Der Seminarkurs ist eine neue Unterrichtsform. Er wird Schülern als Wahlmöglichkeit zusätzlich zum laufenden Unterricht angeboten und soll neben der inhaltlichen Auseinandersetzung mit dem Kursthema auch Sozial-, Methoden- und Fachkompetenzen vermitteln und die Kooperationsfähigkeit der Schüler entwickeln. Eigenständige Recherchen, das themen- und problemorientierte Zugreifen auf geeignete Informationsquellen sowie das Erfassen, Strukturieren und Bewerten von Aussagen wissenschaftlicher Texte machten dabei einen Teilbereich der Arbeiten aus. In der Auseinandersetzung mit Rechercheergebnissen, Quellen und Darstellungen erlernen die Schüler, ihre Fähigkeit zu multiperspektivischer Betrachtung und problemorientierter Argumentation zu festigen sowie eine differenziertere Beurteilung historischer Entwicklungen in größeren Zusammenhängen vorzunehmen. Die Leistungsbewertung des Seminarkurses erfolgt in drei Abschnitten: Anfertigung einer Facharbeit, Präsentation der eigenen Arbeitsergebnisse vor der Jahrsgangsstufe 11 sowie die Teilnahme an einem mündlichen Prüfungscolloquium. Die Leistungen ergeben eine Kursnote, die auf Entscheidung der Schüler eine mündliche oder sogar schriftliche Abiturnote ersetzen kann. Damit bietet ein Seminarkurs nicht nur die Möglichkeit der Aneignung fachlicher Kenntnisse und Arbeitsmethoden, sondern auch eine Arbeitsentlastung der Schüler im Abiturjahr.

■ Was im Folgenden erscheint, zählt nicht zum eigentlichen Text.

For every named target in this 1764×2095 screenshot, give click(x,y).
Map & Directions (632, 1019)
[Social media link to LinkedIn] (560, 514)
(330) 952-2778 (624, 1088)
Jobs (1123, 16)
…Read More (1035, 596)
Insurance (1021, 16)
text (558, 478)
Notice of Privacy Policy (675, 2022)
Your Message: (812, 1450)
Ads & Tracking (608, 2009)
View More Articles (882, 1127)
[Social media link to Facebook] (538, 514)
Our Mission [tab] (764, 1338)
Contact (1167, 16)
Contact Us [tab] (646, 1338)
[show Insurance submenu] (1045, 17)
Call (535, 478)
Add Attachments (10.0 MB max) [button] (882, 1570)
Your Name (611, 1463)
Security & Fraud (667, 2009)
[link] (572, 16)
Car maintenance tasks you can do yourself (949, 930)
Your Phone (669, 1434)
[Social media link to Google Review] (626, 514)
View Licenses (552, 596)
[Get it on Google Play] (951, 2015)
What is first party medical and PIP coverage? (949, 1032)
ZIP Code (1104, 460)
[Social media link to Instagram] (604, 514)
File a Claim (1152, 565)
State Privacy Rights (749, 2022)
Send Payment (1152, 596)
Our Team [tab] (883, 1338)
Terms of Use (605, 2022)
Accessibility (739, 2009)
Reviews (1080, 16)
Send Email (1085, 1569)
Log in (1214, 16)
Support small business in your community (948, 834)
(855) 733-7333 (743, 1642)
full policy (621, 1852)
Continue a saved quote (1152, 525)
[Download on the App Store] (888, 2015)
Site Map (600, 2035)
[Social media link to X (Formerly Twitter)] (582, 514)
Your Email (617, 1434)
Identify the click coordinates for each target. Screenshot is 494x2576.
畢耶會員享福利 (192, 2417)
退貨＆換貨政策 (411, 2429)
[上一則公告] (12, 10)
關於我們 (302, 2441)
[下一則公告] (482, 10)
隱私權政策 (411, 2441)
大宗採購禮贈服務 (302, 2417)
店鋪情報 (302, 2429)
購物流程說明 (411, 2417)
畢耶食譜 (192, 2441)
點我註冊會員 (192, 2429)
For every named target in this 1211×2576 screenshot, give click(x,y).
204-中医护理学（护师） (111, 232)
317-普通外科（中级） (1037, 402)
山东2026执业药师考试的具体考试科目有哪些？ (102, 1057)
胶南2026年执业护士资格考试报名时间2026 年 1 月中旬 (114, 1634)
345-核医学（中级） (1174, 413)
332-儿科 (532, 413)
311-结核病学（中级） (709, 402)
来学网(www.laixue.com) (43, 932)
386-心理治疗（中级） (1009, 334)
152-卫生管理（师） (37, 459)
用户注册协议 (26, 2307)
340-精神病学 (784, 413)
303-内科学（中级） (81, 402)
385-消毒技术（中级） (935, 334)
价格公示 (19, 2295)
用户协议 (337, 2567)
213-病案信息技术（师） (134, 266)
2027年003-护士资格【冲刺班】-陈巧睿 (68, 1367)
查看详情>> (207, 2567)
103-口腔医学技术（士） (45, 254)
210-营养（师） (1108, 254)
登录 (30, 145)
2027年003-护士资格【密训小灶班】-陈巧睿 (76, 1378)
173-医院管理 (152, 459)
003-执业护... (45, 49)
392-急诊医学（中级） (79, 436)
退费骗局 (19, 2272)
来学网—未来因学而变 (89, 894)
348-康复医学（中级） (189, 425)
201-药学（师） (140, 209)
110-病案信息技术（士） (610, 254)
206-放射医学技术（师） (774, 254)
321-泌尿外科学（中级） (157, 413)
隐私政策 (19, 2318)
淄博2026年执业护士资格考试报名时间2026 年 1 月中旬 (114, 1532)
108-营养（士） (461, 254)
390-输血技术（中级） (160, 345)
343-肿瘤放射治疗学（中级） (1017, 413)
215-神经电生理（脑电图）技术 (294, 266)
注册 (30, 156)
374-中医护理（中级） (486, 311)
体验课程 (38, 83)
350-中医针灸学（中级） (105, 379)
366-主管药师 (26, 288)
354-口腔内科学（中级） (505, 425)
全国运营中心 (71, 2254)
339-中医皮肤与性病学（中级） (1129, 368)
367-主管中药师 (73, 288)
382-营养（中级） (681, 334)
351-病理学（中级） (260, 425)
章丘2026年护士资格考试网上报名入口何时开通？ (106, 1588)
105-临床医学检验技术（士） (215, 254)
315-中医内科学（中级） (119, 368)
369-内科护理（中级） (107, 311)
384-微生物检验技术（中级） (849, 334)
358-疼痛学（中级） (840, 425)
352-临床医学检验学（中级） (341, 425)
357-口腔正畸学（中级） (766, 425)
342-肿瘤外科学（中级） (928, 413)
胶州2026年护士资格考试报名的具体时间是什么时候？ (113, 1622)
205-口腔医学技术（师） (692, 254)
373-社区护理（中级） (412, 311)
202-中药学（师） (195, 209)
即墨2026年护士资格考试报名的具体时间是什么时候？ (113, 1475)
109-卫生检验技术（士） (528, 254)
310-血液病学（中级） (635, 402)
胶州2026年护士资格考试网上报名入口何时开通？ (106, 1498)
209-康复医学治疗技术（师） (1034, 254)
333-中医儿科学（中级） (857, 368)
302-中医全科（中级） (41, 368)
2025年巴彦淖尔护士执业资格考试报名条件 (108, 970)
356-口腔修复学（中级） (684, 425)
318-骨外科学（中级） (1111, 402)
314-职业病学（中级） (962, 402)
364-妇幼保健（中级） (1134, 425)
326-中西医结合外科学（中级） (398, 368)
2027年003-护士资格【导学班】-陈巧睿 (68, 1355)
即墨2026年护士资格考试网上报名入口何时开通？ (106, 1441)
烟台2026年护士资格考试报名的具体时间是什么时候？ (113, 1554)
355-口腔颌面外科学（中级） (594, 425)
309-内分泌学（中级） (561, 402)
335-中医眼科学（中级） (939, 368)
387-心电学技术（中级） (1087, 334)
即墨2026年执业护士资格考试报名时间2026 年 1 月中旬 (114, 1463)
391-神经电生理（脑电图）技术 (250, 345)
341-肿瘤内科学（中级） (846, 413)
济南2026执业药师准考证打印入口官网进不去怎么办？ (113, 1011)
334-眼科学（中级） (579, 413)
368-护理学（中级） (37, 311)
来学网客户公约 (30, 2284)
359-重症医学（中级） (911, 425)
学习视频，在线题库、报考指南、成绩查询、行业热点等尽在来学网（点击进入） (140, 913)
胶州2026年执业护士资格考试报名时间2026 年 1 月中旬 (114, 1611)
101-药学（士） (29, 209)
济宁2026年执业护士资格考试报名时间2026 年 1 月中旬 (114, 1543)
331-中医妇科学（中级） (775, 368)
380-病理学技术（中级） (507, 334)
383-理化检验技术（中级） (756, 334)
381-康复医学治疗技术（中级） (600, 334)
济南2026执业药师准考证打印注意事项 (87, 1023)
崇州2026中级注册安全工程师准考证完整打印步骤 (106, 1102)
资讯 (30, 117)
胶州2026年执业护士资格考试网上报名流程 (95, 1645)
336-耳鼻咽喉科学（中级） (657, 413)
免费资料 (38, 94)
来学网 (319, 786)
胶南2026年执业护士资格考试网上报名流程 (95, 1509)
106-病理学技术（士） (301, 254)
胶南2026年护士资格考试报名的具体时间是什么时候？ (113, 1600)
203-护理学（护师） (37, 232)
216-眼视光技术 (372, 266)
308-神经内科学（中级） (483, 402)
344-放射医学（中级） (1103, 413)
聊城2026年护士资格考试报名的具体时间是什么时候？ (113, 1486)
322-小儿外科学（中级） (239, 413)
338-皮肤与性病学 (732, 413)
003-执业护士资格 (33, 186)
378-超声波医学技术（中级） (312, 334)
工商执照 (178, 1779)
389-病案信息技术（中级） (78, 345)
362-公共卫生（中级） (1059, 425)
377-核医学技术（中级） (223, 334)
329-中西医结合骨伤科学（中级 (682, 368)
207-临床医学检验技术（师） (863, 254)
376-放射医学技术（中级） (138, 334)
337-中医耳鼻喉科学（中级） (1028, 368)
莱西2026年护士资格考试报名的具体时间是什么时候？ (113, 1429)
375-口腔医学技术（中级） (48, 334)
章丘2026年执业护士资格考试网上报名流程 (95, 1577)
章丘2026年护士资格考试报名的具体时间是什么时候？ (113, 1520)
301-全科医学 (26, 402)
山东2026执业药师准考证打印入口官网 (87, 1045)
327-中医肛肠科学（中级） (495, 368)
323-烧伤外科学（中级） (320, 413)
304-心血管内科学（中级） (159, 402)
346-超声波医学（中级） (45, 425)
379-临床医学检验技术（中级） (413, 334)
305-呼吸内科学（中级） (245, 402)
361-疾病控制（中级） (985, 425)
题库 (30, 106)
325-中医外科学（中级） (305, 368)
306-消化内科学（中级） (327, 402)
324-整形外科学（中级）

Das Referat Dialog griff mit diesem Seminarangebot erstmals zentrale Anforderungen der neuen Bildungspläne auf, mit dem Ziel, in Zukunft regelmäßig Schulen entsprechende Angebote machen zu können. Von den Resultaten sollen beide beteiligten Partner profitieren können und Schüler zukünftig weniger als „Konsumenten“ (z.B. bei Ausstellungsführungen) fungieren, sondern verstärkt aktiv als Partner an Lern- und Entwicklungsprozessen beteiligt werden.
Projektablauf
Bei der Bewerbung des Projektes in der Schule war ein erfreulich starkes Interesse am Seminar zu verzeichnen. Von insgesamt 28 Schülern wurden letztendlich 15 für eine Teilnahme ausgewählt. Von September bis November 2005 erstreckte sich eine von den drei Lehrern und dem Referat Dialog begleitete Phase der Aneignung methodischer Grundlagen und der ersten inhaltlichen Annäherung an das Thema. In Kooperation mit der VVN-Heidelberg organisierte das Referat am 1. Dezember 2005 einen zeitgeschichtlichen Stadtrundgang durch die Heidelberger Altstadt. In Gesprächen mit dem Leiter des Heidelberger Kulturamts und dem Leiter des Stadtarchivs konnte eine Kooperation und Zusammenarbeit bei den Recherchen vereinbart werden. Im Rahmen einer Seminarsitzung in der Carl-Theodor-Schule in Schwetzingen am 8. Dezember 2005 wurden vier Themenschwerpunkte der anstehenden Recherchephase vorgestellt:
- Heidelberger Schulen 1933-1945
- Verfolgte Gruppen – Schwerpunkte Sinti und Roma und Zwangsarbeiter
- Orte der NS-Geschichte in Heidelberg
- Heidelberger Universität und Forschung 1933-1945
Ab Januar 2006 begann nach der Vorstellung ausgearbeiteter Themenexposees die intensive Recherchephase, die bis Mai andauerte. Bei einem Einführungstreffen im Ratssaal der Stadt Heidelberg informierte Herr Dr. Blum, Leiter des Stadtarchivs Heidelberg, die Schüler des Seminarkurses ausführlich über die Arbeit eines Archivars. Dr. Blum stellte die Arbeit des Stadtarchivs Heidelberg vor und erläuterte den Aufbau und die Aufgaben eines Archivs. Im Rahmen einer sich anschließenden Fragerunde machte Herr Dr. Blum das Angebot, dass das Stadtarchiv Heidelberg in den nächsten Wochen und Monaten die Schüler bei ihrer Materialsuche und Informationsbeschaffung intensiv unterstützen werde. Den Schülern wurde daraufhin im Archiv ein eigener Arbeitsraum zur Verfügung gestellt, in dem sie in kleinen Arbeitsgruppen das vorhandene Aktenmaterial sichten, Quellen auswählen und Inhalte auswerten konnten. Der Seminarkurs bedankt sich an dieser Stelle ausdrücklich noch einmal für die hervorragende Unterstützung durch den Leiter und das Team des Stadtarchivs Heidelberg.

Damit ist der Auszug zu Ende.